It cost £4,940 15/6d to build, now monument to civic splendour is 125

A NEW revised guidebook for Lerwick Town Hall is to be launched next week to coincide with the building’s 125th anniversary. The guidebook was last published in 1984 and as copies were running low it was decided that rather than reprint the existing book it would be a good idea to update the original and print a new version.
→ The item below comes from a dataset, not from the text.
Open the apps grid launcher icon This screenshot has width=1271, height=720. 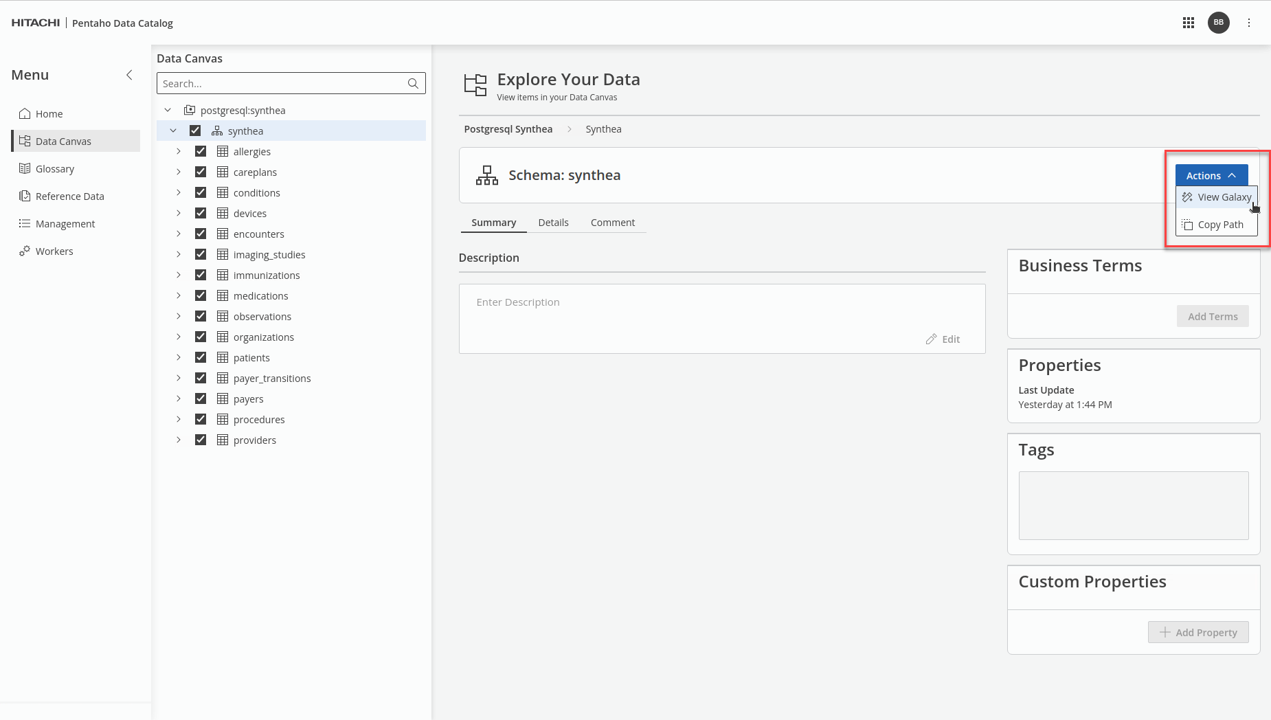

The new guidebook is slightly bigger than the old book and the print is slightly larger too.

Several historical details such as the history of some of the heraldic shields at the hall were omitted from from the original book as little was known about them, but thanks to dedicated research by author Charlie Simpson, these details, along with a lot of interesting facts and figures about the hall, have now been included.
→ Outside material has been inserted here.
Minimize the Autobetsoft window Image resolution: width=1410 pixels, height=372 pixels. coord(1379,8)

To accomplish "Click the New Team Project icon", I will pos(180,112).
Vice chairwoman of Lerwick Community Council Avril Simpson welcomed the publication of the new book, saying: “The idea to print a new version of the guidebook was first put forward over a year ago. Charlie Simpson said that he would be happy to write the book and we are delighted with the result. The book will be for sale at several local outlets and will be of interest to local people and visitors alike.”

Meanwhile, the front door steps to the Town Hall have been replaced in time for the 125th anniversary. The steps, which were badly decayed and had been patched with concrete, have been replaced with new stone selected after geological analysis and colour matching to be as near as possible to the original stone. A team of stonemasons from Shetland Amenity Trust carried out the expert work to a high standard in keeping with the importance of the building.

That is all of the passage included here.